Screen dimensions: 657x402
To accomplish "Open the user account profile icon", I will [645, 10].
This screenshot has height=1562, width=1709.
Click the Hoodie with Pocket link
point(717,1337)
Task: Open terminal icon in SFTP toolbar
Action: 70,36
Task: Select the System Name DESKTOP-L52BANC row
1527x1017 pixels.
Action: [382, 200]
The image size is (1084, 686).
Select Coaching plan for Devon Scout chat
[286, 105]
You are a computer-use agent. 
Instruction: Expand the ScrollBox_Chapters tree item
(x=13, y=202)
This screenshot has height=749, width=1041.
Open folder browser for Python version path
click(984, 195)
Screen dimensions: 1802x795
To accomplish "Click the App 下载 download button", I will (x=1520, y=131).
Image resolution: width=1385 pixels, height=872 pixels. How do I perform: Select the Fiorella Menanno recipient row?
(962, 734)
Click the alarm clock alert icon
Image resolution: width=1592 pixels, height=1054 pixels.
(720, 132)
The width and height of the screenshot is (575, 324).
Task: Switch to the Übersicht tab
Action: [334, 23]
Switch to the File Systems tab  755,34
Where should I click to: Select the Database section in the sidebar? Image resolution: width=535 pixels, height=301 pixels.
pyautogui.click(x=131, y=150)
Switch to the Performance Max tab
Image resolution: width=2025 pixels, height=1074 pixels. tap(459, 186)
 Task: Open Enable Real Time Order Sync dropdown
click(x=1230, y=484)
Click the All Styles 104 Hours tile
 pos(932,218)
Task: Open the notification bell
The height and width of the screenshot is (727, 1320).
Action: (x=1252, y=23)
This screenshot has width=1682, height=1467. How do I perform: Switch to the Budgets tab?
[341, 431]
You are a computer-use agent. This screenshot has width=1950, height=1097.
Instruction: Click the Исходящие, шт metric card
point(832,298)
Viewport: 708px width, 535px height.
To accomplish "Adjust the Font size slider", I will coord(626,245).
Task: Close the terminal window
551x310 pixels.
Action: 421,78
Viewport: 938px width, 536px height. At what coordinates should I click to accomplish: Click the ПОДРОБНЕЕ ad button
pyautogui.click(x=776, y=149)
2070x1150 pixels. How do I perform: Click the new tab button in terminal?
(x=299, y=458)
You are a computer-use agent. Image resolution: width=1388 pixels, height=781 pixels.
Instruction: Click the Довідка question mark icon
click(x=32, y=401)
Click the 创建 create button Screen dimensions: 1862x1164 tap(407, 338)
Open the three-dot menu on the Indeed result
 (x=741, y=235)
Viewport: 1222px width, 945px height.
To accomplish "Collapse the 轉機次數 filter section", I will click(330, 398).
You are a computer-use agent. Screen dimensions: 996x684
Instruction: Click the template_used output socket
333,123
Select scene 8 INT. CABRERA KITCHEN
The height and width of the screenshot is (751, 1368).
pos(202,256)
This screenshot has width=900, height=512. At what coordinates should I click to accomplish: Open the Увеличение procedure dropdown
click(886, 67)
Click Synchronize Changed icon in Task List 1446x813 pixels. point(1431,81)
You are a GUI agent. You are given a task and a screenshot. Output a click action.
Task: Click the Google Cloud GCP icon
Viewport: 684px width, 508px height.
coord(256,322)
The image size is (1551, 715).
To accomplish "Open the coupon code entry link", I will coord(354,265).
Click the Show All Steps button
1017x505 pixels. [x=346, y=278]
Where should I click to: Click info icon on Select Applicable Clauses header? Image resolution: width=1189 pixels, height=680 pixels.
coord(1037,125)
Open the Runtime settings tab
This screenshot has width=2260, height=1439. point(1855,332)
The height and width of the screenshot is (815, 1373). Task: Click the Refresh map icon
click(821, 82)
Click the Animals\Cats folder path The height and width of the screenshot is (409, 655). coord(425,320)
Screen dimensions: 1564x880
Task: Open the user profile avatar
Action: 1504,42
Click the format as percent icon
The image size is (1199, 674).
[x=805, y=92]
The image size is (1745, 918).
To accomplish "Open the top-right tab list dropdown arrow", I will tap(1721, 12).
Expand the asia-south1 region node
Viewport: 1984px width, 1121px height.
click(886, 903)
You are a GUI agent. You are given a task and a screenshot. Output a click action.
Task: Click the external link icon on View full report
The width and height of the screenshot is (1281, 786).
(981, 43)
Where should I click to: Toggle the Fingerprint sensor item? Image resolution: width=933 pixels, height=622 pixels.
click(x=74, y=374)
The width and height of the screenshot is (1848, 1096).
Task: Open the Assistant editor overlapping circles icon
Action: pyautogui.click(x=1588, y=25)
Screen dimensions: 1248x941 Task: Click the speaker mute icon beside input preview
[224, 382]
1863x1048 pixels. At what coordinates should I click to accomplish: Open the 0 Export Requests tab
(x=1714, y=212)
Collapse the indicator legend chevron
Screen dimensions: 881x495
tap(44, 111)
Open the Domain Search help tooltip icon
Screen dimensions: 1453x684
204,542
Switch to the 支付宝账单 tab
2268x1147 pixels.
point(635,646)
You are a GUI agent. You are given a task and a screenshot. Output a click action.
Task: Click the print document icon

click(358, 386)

┄┄┄┄┄┄

**BRIEF:**
Please print the whole of the material verbatim.

**ANSWER FOR THIS EXERCISE:**
Screen dimensions: 657x402
To accomplish "Open the user account profile icon", I will [645, 10].
This screenshot has height=1562, width=1709.
Click the Hoodie with Pocket link
point(717,1337)
Task: Open terminal icon in SFTP toolbar
Action: 70,36
Task: Select the System Name DESKTOP-L52BANC row
1527x1017 pixels.
Action: [382, 200]
The image size is (1084, 686).
Select Coaching plan for Devon Scout chat
[286, 105]
You are a computer-use agent. 
Instruction: Expand the ScrollBox_Chapters tree item
(x=13, y=202)
This screenshot has height=749, width=1041.
Open folder browser for Python version path
click(984, 195)
Screen dimensions: 1802x795
To accomplish "Click the App 下载 download button", I will (x=1520, y=131).
Image resolution: width=1385 pixels, height=872 pixels. How do I perform: Select the Fiorella Menanno recipient row?
(962, 734)
Click the alarm clock alert icon
Image resolution: width=1592 pixels, height=1054 pixels.
(720, 132)
The width and height of the screenshot is (575, 324).
Task: Switch to the Übersicht tab
Action: [334, 23]
Switch to the File Systems tab  755,34
Where should I click to: Select the Database section in the sidebar? Image resolution: width=535 pixels, height=301 pixels.
pyautogui.click(x=131, y=150)
Switch to the Performance Max tab
Image resolution: width=2025 pixels, height=1074 pixels. tap(459, 186)
 Task: Open Enable Real Time Order Sync dropdown
click(x=1230, y=484)
Click the All Styles 104 Hours tile
 pos(932,218)
Task: Open the notification bell
The height and width of the screenshot is (727, 1320).
Action: (x=1252, y=23)
This screenshot has width=1682, height=1467. How do I perform: Switch to the Budgets tab?
[341, 431]
You are a computer-use agent. This screenshot has width=1950, height=1097.
Instruction: Click the Исходящие, шт metric card
point(832,298)
Viewport: 708px width, 535px height.
To accomplish "Adjust the Font size slider", I will coord(626,245).
Task: Close the terminal window
551x310 pixels.
Action: 421,78
Viewport: 938px width, 536px height. At what coordinates should I click to accomplish: Click the ПОДРОБНЕЕ ad button
pyautogui.click(x=776, y=149)
2070x1150 pixels. How do I perform: Click the new tab button in terminal?
(x=299, y=458)
You are a computer-use agent. Image resolution: width=1388 pixels, height=781 pixels.
Instruction: Click the Довідка question mark icon
click(x=32, y=401)
Click the 创建 create button Screen dimensions: 1862x1164 tap(407, 338)
Open the three-dot menu on the Indeed result
 (x=741, y=235)
Viewport: 1222px width, 945px height.
To accomplish "Collapse the 轉機次數 filter section", I will click(330, 398).
You are a computer-use agent. Screen dimensions: 996x684
Instruction: Click the template_used output socket
333,123
Select scene 8 INT. CABRERA KITCHEN
The height and width of the screenshot is (751, 1368).
pos(202,256)
This screenshot has width=900, height=512. At what coordinates should I click to accomplish: Open the Увеличение procedure dropdown
click(886, 67)
Click Synchronize Changed icon in Task List 1446x813 pixels. point(1431,81)
You are a GUI agent. You are given a task and a screenshot. Output a click action.
Task: Click the Google Cloud GCP icon
Viewport: 684px width, 508px height.
coord(256,322)
The image size is (1551, 715).
To accomplish "Open the coupon code entry link", I will coord(354,265).
Click the Show All Steps button
1017x505 pixels. [x=346, y=278]
Where should I click to: Click info icon on Select Applicable Clauses header? Image resolution: width=1189 pixels, height=680 pixels.
coord(1037,125)
Open the Runtime settings tab
This screenshot has width=2260, height=1439. point(1855,332)
The height and width of the screenshot is (815, 1373). Task: Click the Refresh map icon
click(821, 82)
Click the Animals\Cats folder path The height and width of the screenshot is (409, 655). coord(425,320)
Screen dimensions: 1564x880
Task: Open the user profile avatar
Action: 1504,42
Click the format as percent icon
The image size is (1199, 674).
[x=805, y=92]
The image size is (1745, 918).
To accomplish "Open the top-right tab list dropdown arrow", I will tap(1721, 12).
Expand the asia-south1 region node
Viewport: 1984px width, 1121px height.
click(886, 903)
You are a GUI agent. You are given a task and a screenshot. Output a click action.
Task: Click the external link icon on View full report
The width and height of the screenshot is (1281, 786).
(981, 43)
Where should I click to: Toggle the Fingerprint sensor item? Image resolution: width=933 pixels, height=622 pixels.
click(x=74, y=374)
The width and height of the screenshot is (1848, 1096).
Task: Open the Assistant editor overlapping circles icon
Action: pyautogui.click(x=1588, y=25)
Screen dimensions: 1248x941 Task: Click the speaker mute icon beside input preview
[224, 382]
1863x1048 pixels. At what coordinates should I click to accomplish: Open the 0 Export Requests tab
(x=1714, y=212)
Collapse the indicator legend chevron
Screen dimensions: 881x495
tap(44, 111)
Open the Domain Search help tooltip icon
Screen dimensions: 1453x684
204,542
Switch to the 支付宝账单 tab
2268x1147 pixels.
point(635,646)
You are a GUI agent. You are given a task and a screenshot. Output a click action.
Task: Click the print document icon

click(358, 386)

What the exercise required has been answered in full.